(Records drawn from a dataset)
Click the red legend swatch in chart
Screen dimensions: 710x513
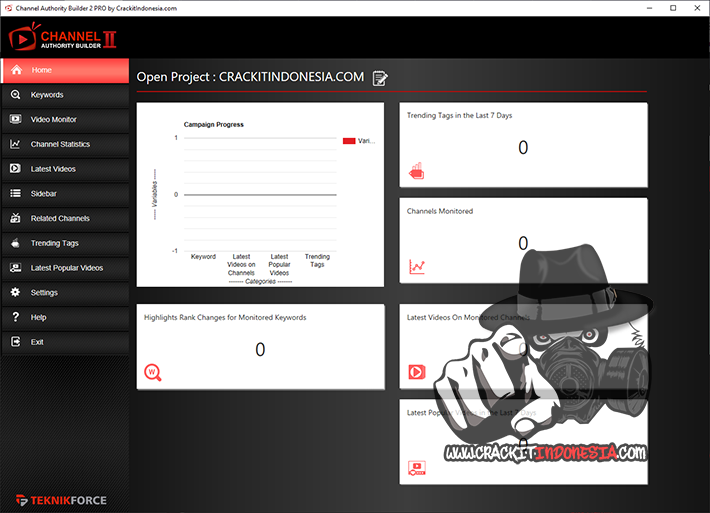coord(349,141)
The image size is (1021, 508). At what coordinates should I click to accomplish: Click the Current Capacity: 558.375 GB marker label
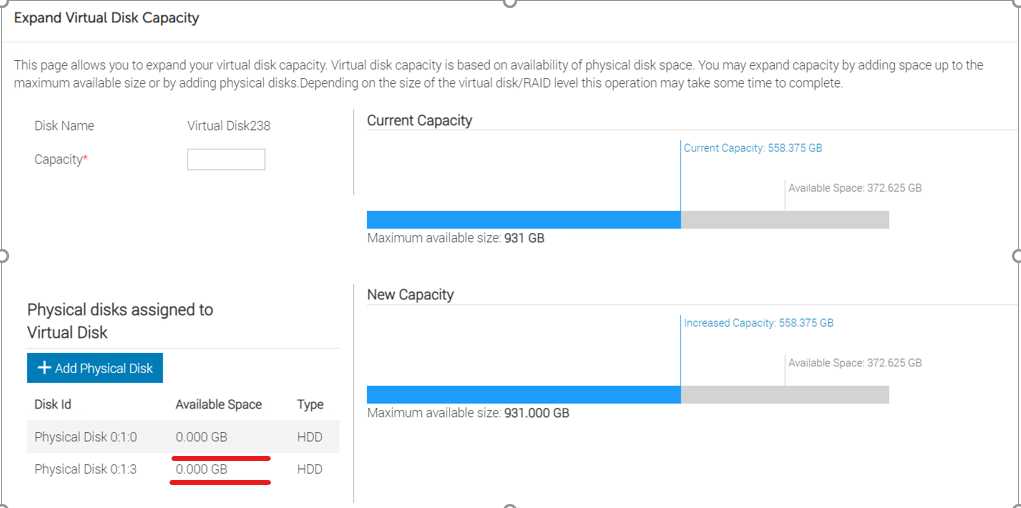(x=753, y=148)
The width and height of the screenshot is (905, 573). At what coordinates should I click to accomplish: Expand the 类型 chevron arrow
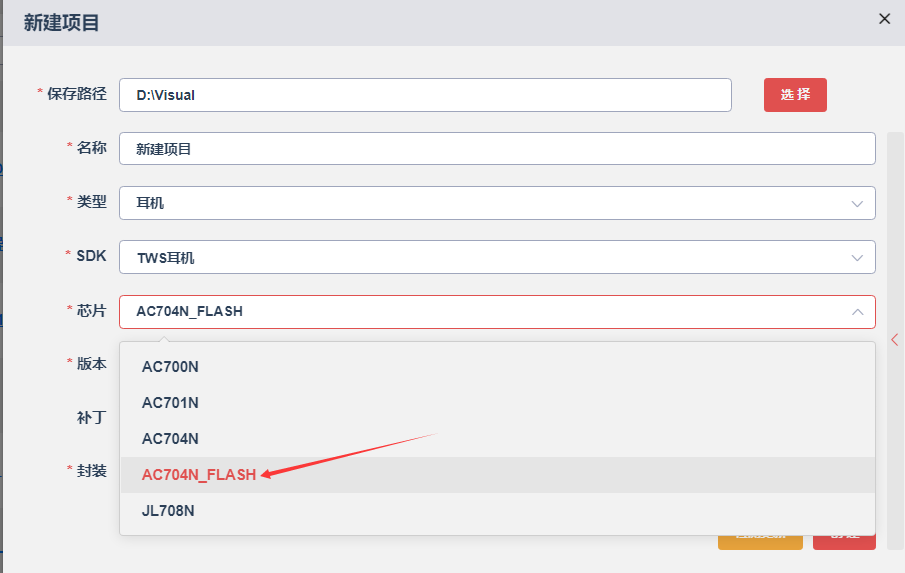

**Task brief**. Give the data above back unchanged, except for the pictures.

**Written reply**.
Click the red legend swatch in chart
Screen dimensions: 710x513
coord(349,141)
The image size is (1021, 508). At what coordinates should I click to accomplish: Click the Current Capacity: 558.375 GB marker label
(x=753, y=148)
The width and height of the screenshot is (905, 573). At what coordinates should I click to accomplish: Expand the 类型 chevron arrow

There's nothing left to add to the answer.